Soak, saturate, drench, steep, impregnate, sop, waterlog can mean to permeate or be permeated with or as if with water.
Soak suggests immersion in a liquid so that the substance absorbs the moisture and usually becomes thoroughly wetted, softened, or dissolved.
In its extended use the term implies a comparable immersion of one thing in another so that the latter is taken up by or enters into the very being of the former and becomes a part of it.

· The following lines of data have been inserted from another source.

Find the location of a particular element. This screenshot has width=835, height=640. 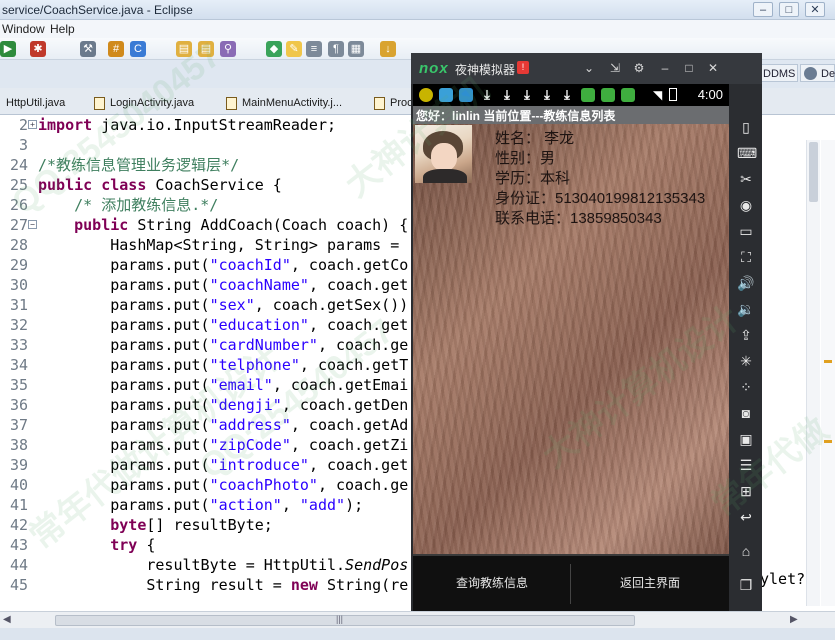

code-text: params.put("dengji", coach.getDen is located at coordinates (224, 405).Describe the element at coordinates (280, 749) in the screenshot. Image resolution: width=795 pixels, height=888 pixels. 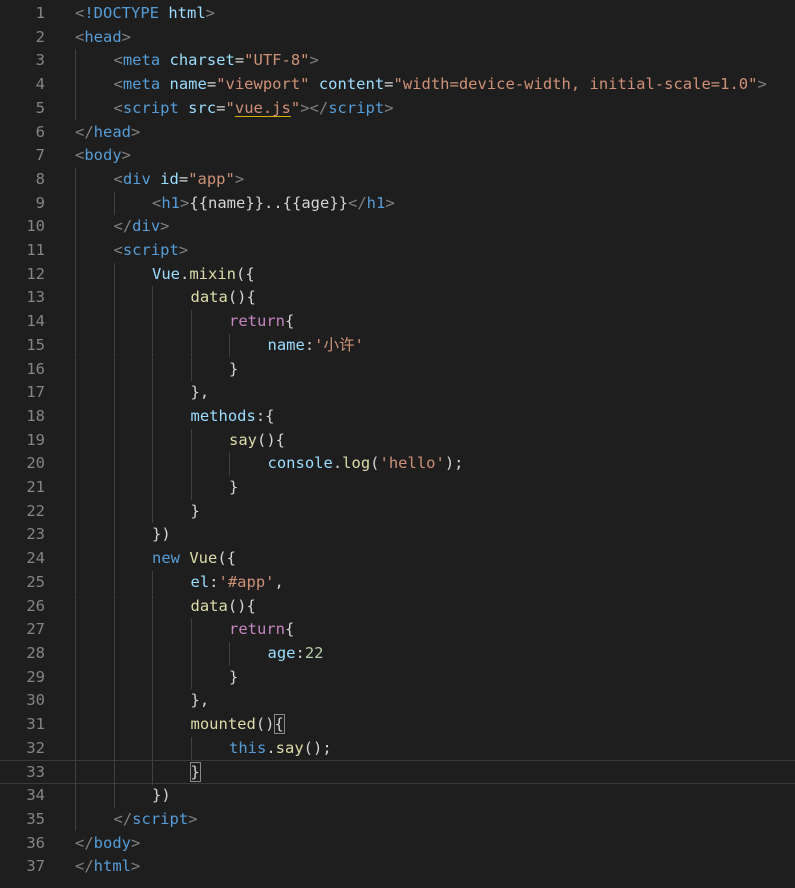
I see `code-text: this.say();` at that location.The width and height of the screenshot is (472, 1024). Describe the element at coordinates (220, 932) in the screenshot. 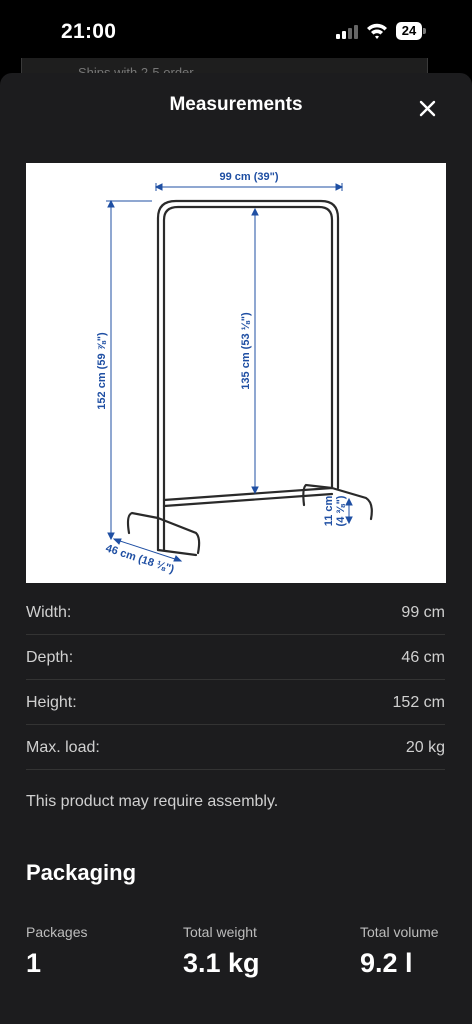

I see `total-weight-label: Total weight` at that location.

Saturate (see also PERMEATE ) may or may not imply a soaking; distinctively it stresses absorption (as of a liquid) up to a point where no more can be absorbed; thus, the air is said to be saturated when it can retain no more moisture in the form of vapor; one’s clothes may be described as saturated when they are so damp that the addition of further moisture would make them dripping wet; a solution (as of salt in water) is said to be saturated when the liquid has dissolved as much of the substance as it can retain under the circumstances (as of heat and atmospheric pressure). Consequently in its extended use saturate usually implies a becoming imbued or infused with something in exactly the right measure or to the most useful degree.
Drench basically implies a thorough wetting by liquid and especially rainwater <they were in an open buggy and were drenched to the skin —Cather > In its extended use the term carries an implication of being soaked or saturated by something that pours or is poured down upon one.
Steep implies a complete immersion and soaking in a liquid; it usually suggests the extraction of the essence of one thing so that it becomes part and parcel of the other; thus, one steeps tea leaves in boiling water in order to make the beverage tea. In extended use the acquirement of the qualities of one thing by a process suggestive of such steeping is often implied, but often the term means little more than to envelop with or as if with the quality (as color or light) shed from or emanated by something else.
Impregnate (see also PERMEATE ) commonly carries a suggestion of soaking in something other than water; it implies the interpenetration of one thing by another until the former is everywhere imbued with the latter.
Sop usually applies to food soaked in meat juices or wine, but it may apply also to something (as soil) that is heavily soaked with liquid.
Waterlog suggests a thorough soaking or drenching that makes a thing either useless or too heavy and sodden (as for floating or cultivating).